▶ The problem: Return each line exactly, from the one that has "Task: Uncheck the" through the end of the entries, both ends included. Pictures do not belong.
[Material shown]
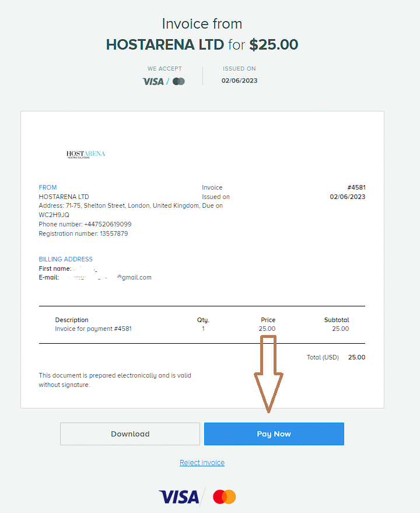The height and width of the screenshot is (513, 420).
Task: Click the red-orange Mastercard logo at the bottom
Action: pyautogui.click(x=225, y=497)
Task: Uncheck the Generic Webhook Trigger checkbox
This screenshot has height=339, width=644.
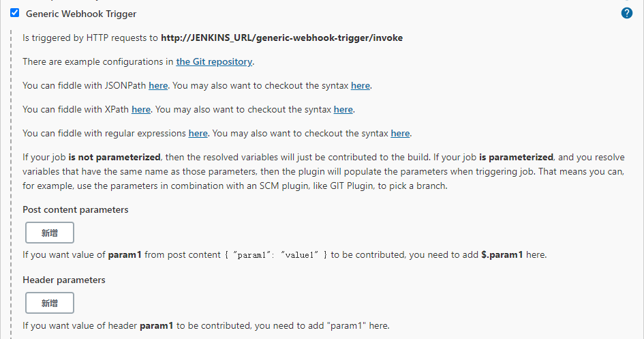Action: pos(15,13)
[/Material shown]
▶ Answer to this problem:
Task: Uncheck the Generic Webhook Trigger checkbox
This screenshot has height=339, width=644.
Action: pos(15,13)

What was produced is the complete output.